Start of GIVEN INFORMATION
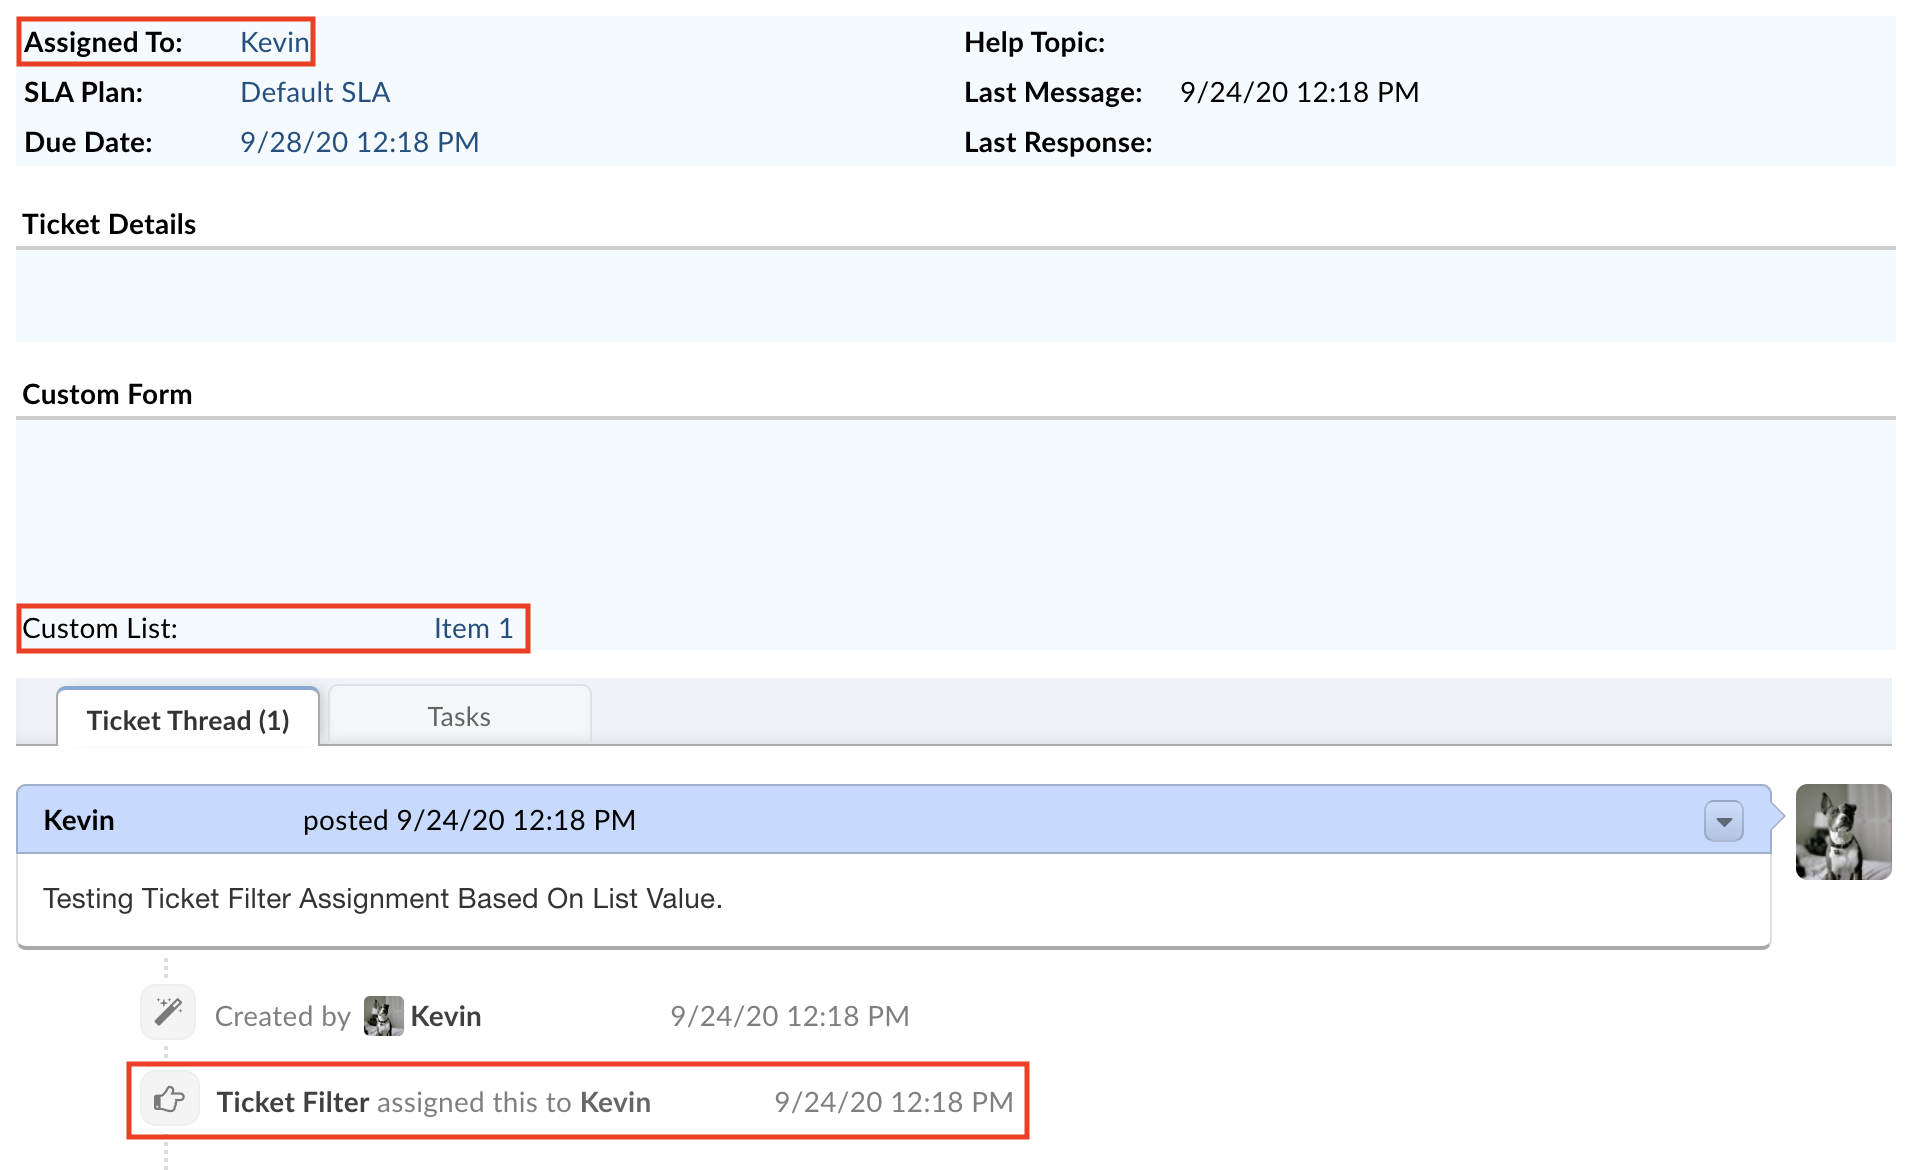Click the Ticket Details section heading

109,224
End of GIVEN INFORMATION
Start of GIVEN INFORMATION
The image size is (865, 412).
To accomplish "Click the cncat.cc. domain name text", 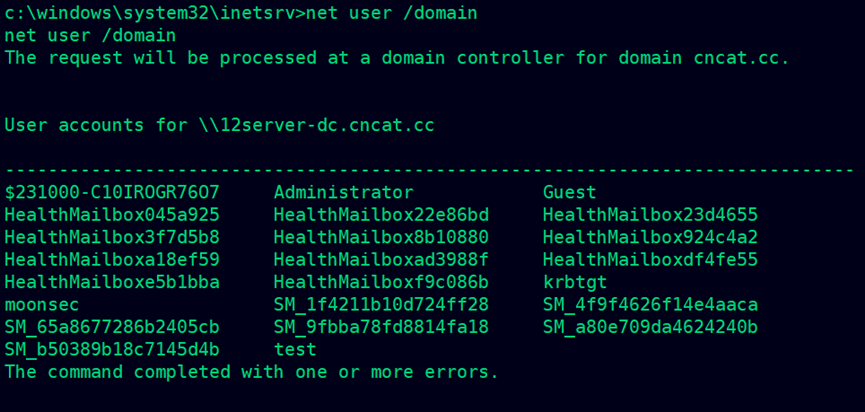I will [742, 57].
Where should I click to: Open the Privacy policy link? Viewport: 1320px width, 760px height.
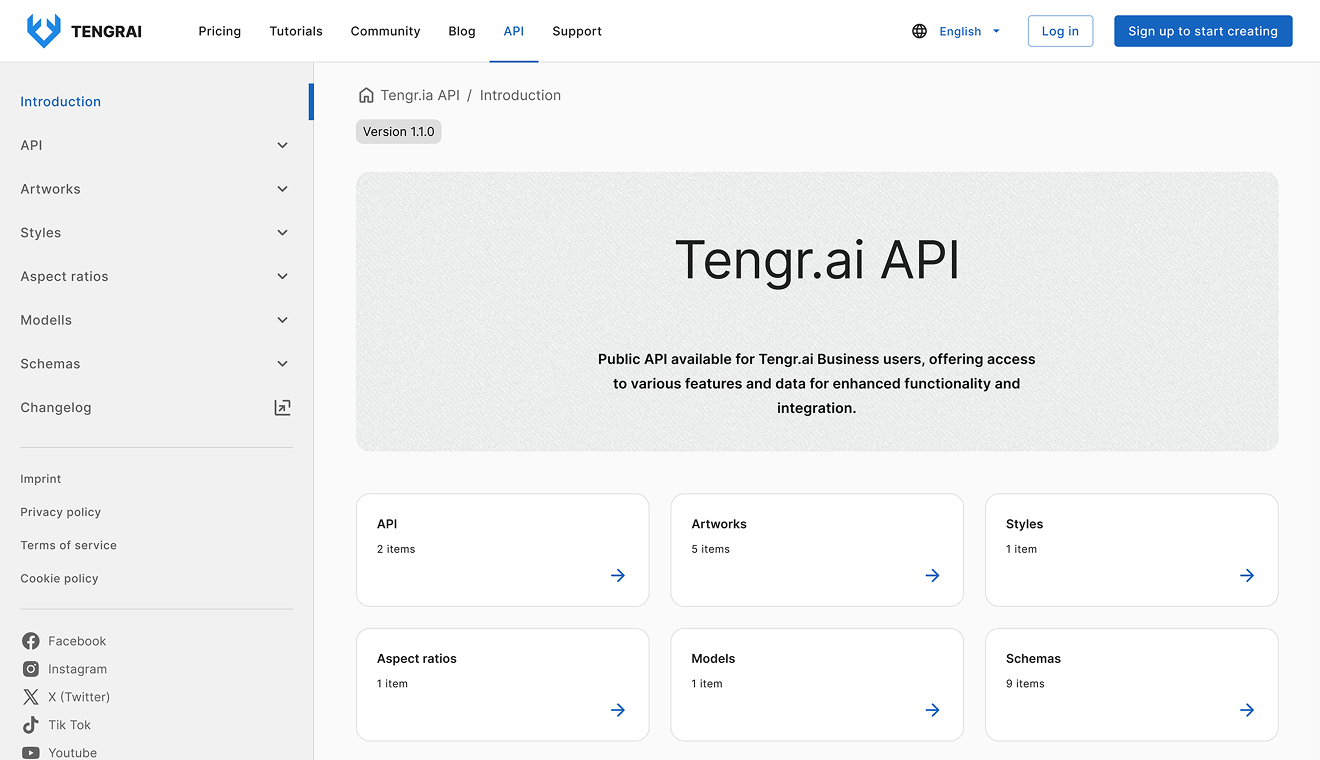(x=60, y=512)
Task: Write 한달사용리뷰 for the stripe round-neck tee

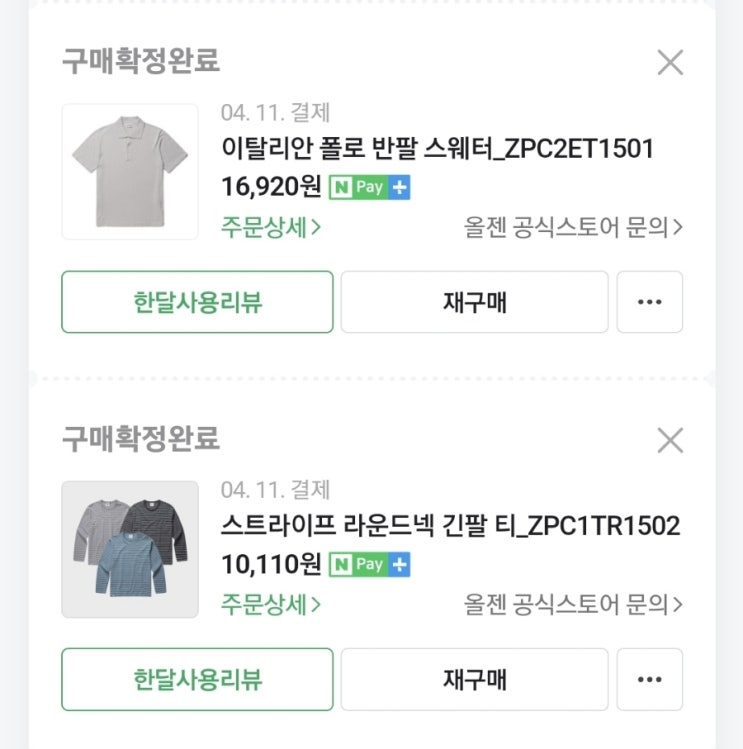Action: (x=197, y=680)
End of GIVEN INFORMATION
Start of GIVEN INFORMATION
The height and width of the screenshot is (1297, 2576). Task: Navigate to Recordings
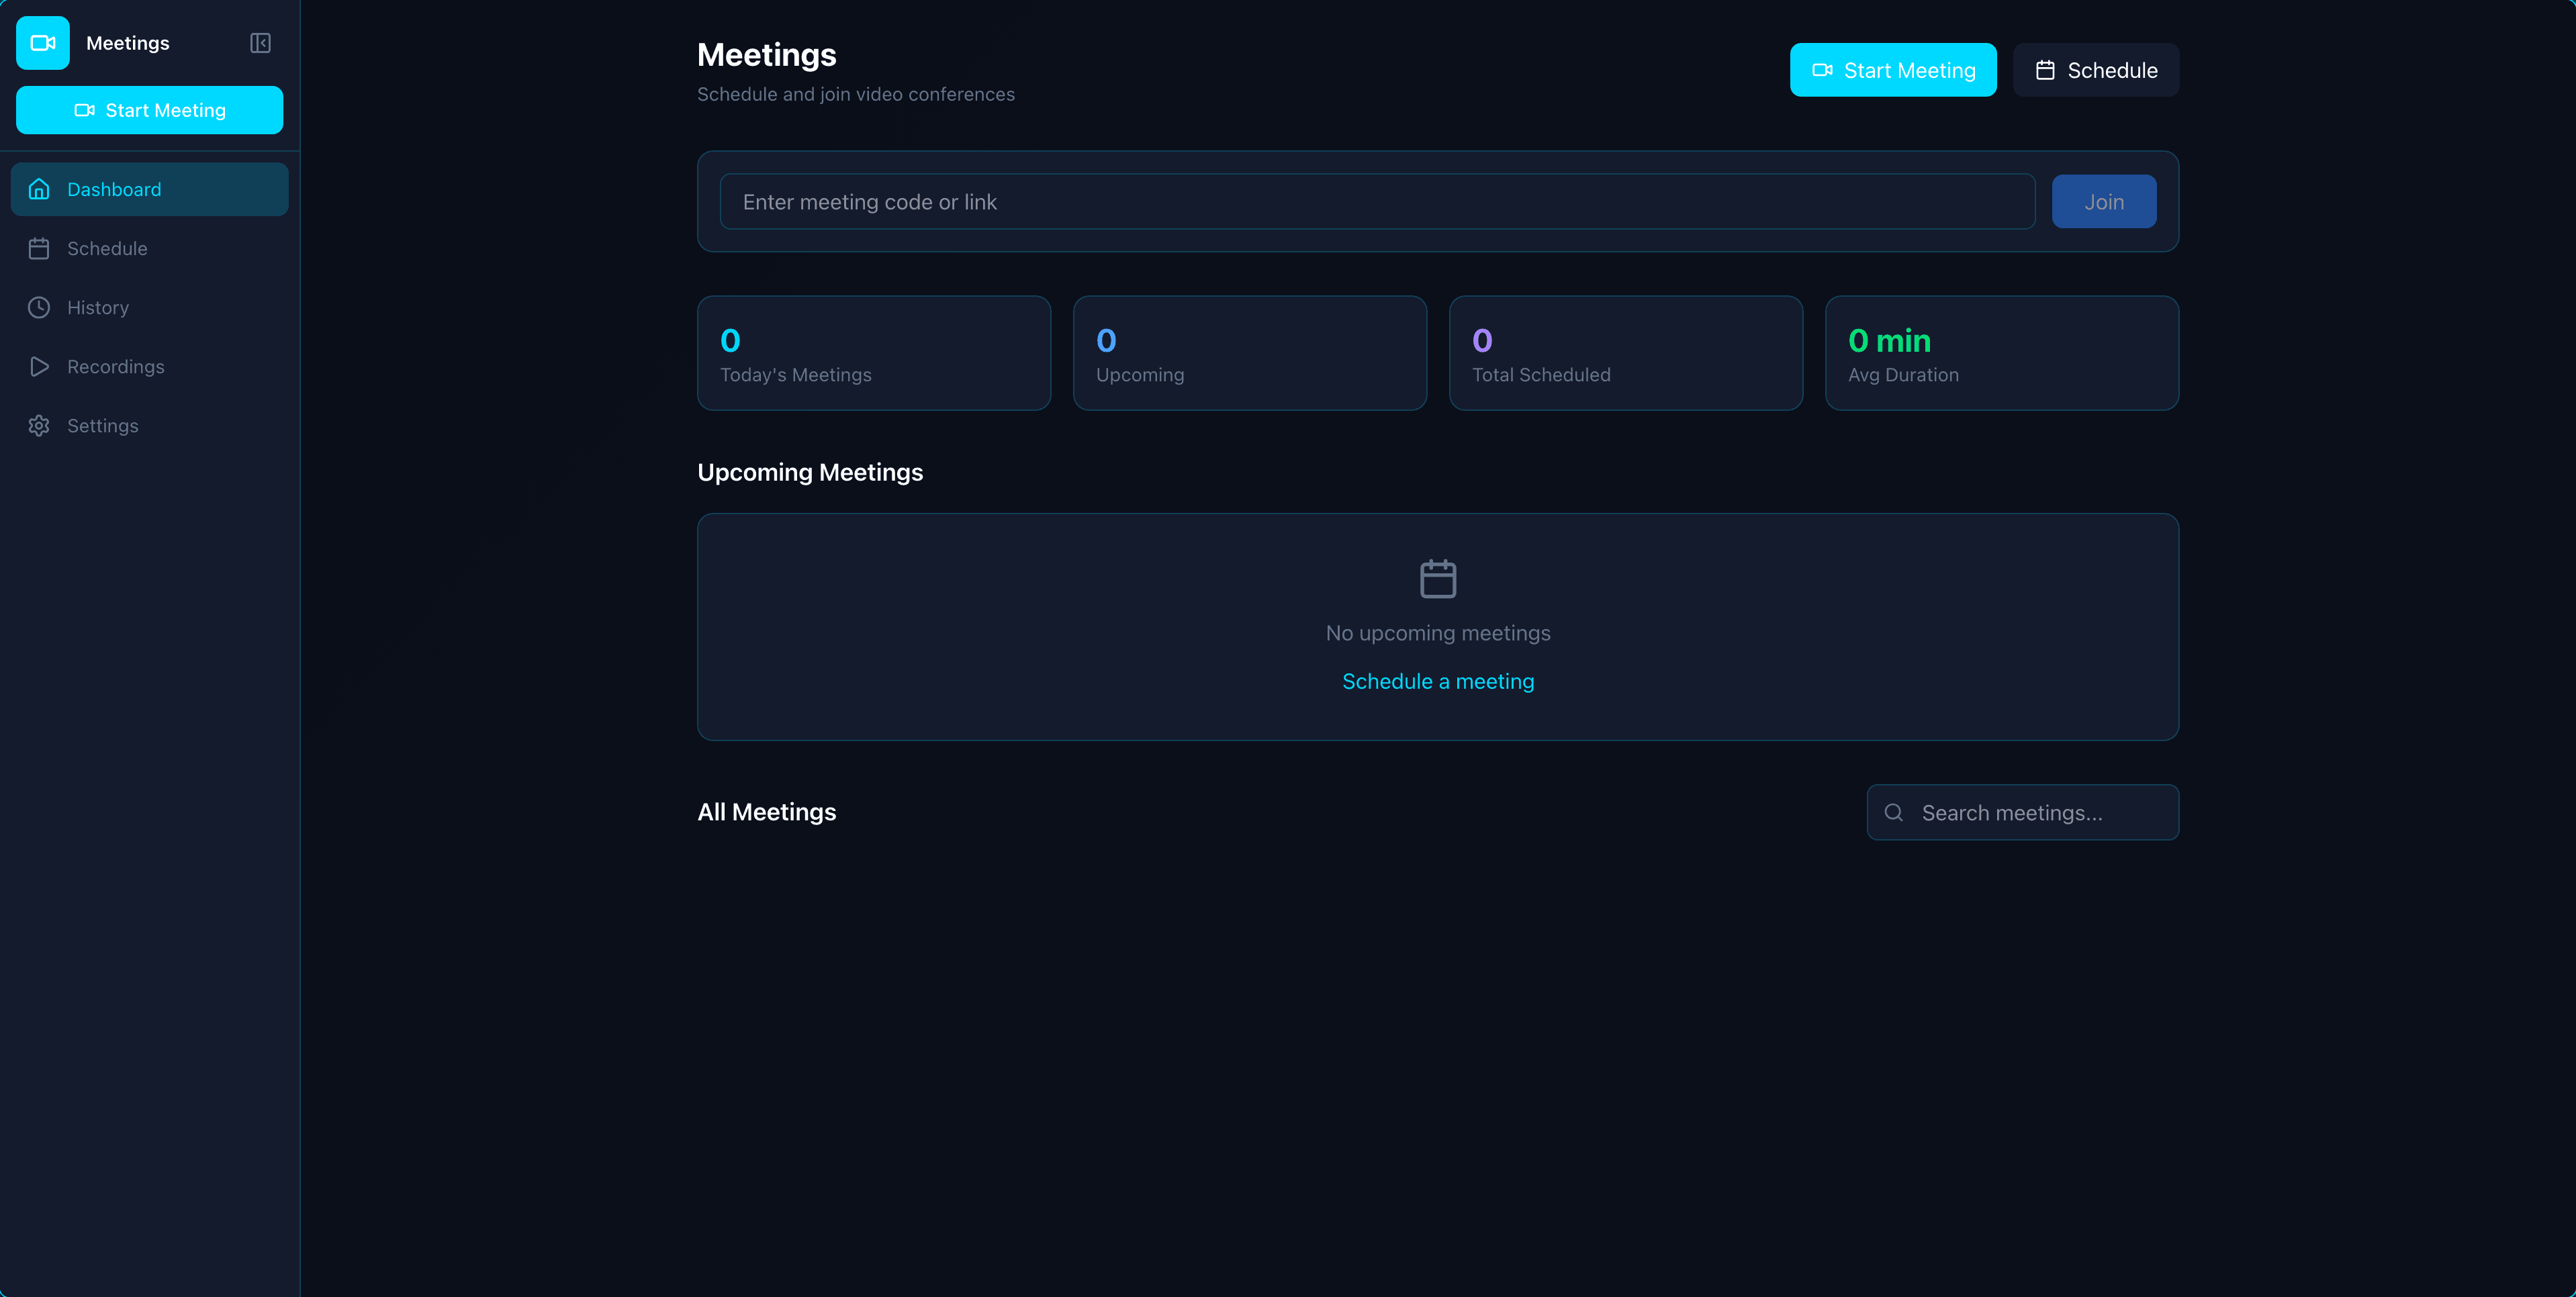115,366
End of GIVEN INFORMATION
Convert the data from the line holding "Where should I" through the line holding "Action: (x=197, y=680)", inclusive, into a JSON list of strings with one string per line. Skip blank lines and omit the pictures.

CORRECT ANSWER:
[
  "Where should I click to: Open the Privacy policy link? Viewport: 1320px width, 760px height.",
  "(x=60, y=512)",
  "Task: Write 한달사용리뷰 for the stripe round-neck tee",
  "Action: (x=197, y=680)"
]